Exercise task =
Arrange the part of the listing that opens with the line containing "will (1205, 134)." and closes with the line containing "The image size is (1162, 514). coord(107,47)" as a two-column CSV with the columns instruction and response. Give each instruction and its response one row, with each value in a single quoted field and line breaks replaced by spaces.

━━━ Rows ━━━

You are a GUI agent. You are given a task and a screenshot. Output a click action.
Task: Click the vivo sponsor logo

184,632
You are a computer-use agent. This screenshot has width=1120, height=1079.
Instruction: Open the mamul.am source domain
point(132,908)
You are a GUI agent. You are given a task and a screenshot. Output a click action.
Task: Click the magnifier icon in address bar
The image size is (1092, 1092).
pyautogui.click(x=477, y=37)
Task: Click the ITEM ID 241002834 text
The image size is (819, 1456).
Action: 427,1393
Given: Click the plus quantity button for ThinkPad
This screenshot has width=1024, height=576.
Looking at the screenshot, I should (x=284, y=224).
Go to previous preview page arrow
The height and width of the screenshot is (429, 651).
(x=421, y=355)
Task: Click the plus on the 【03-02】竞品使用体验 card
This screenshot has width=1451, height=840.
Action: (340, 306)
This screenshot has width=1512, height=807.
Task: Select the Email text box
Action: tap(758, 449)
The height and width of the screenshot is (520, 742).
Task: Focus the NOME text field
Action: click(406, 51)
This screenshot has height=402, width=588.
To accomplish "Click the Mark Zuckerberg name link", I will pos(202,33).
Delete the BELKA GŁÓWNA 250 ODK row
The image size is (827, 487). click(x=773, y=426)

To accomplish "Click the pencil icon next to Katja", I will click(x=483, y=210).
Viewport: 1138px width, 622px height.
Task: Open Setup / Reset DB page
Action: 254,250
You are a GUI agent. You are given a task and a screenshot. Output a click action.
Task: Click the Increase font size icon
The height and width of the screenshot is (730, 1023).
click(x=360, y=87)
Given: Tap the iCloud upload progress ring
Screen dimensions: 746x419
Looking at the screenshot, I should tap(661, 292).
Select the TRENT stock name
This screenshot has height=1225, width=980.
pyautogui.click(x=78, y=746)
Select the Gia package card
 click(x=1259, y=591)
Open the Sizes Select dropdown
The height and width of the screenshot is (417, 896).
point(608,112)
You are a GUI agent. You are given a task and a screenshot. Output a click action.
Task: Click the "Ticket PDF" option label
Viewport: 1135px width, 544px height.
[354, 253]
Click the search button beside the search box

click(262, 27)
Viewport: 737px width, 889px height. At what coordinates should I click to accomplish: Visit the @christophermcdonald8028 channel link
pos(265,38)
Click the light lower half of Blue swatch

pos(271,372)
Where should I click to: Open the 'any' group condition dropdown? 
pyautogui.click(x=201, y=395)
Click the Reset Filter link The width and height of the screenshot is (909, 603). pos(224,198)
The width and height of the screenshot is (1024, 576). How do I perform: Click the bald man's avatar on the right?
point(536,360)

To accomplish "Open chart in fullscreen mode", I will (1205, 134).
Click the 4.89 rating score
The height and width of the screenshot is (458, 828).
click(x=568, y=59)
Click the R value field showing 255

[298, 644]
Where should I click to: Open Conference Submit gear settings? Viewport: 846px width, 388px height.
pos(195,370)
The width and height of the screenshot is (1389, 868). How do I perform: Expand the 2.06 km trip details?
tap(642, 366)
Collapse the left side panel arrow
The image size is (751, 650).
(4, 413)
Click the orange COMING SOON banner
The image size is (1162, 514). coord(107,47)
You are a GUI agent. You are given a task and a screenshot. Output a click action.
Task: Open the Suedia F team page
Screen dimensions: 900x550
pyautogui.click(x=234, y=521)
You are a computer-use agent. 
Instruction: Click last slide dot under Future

━━━

Exercise output =
instruction,response
"To accomplish ""Open chart in fullscreen mode"",","I will (1205, 134)."
"Click the 4.89 rating score The height and width of the screenshot is (458, 828).","click(x=568, y=59)"
"Click the R value field showing 255","[298, 644]"
"Where should I click to: Open Conference Submit gear settings? Viewport: 846px width, 388px height.","pos(195,370)"
"The width and height of the screenshot is (1389, 868). How do I perform: Expand the 2.06 km trip details?","tap(642, 366)"
"Collapse the left side panel arrow The image size is (751, 650).","(4, 413)"
"Click the orange COMING SOON banner","The image size is (1162, 514). coord(107,47)"